# START OF SUPPLIED MATERIAL

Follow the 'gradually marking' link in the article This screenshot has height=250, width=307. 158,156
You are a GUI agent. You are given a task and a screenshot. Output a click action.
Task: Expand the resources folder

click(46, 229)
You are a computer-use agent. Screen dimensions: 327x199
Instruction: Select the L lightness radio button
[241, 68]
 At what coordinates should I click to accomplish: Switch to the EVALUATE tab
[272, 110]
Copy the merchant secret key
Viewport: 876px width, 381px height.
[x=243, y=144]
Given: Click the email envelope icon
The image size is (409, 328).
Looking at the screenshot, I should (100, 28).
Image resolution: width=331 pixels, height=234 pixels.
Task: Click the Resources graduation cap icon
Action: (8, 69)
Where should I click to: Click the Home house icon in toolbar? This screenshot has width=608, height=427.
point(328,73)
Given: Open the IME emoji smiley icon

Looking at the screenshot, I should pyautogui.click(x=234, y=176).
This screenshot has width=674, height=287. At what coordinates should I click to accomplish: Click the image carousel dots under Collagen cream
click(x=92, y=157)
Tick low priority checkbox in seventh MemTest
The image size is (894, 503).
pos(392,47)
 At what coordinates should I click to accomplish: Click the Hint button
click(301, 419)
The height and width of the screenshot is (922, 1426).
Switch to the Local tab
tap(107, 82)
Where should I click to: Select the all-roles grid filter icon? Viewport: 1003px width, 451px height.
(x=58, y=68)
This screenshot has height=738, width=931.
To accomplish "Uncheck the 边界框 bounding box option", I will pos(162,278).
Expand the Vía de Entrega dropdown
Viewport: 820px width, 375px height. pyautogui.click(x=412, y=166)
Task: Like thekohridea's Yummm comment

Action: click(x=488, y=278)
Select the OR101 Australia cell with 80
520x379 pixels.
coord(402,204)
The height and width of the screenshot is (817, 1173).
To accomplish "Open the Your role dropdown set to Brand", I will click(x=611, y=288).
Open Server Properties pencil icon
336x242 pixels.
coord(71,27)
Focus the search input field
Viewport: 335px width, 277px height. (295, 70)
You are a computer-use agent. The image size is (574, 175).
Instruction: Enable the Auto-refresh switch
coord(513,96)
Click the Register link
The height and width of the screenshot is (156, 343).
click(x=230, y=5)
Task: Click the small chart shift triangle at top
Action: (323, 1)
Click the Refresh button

# END OF SUPPLIED MATERIAL

YOUR OBJECTIVE: Count the rows above that contain the string "what". Give only the number.

EXPECTED OUTPUT: 3